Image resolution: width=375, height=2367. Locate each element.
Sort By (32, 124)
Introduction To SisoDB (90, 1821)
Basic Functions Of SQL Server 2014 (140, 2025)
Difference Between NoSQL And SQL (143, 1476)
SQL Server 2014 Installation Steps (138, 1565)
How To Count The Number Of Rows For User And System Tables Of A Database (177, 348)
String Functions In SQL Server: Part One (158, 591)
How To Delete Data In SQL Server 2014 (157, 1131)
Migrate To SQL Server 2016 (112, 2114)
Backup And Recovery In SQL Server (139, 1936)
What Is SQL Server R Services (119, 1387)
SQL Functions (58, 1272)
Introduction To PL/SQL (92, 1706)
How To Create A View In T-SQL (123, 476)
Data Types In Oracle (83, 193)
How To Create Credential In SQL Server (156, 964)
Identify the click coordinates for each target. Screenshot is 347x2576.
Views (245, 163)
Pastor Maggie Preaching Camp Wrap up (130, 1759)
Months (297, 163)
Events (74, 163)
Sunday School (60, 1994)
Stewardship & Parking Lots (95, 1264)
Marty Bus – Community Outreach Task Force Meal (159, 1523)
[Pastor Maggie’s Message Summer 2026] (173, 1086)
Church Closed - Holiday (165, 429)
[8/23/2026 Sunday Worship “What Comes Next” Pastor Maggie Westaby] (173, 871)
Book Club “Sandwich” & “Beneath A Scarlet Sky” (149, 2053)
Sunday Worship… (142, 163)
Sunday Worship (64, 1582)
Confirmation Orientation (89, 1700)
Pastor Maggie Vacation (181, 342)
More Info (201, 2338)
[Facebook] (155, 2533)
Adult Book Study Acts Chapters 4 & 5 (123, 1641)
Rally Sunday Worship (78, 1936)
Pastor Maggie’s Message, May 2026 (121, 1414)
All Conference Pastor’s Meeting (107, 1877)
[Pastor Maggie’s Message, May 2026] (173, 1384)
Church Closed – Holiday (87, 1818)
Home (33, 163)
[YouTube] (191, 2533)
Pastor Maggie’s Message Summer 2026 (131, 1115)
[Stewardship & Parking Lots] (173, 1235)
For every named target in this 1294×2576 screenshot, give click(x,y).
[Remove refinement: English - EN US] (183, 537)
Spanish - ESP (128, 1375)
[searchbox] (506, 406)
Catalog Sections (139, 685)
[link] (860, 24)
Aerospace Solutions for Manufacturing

________________

(WHAT YOU HAVE TO DO):
Work out how many lines in the entries above include the word "Church". Respond with only the number.

(WRITTEN SOLUTION):
2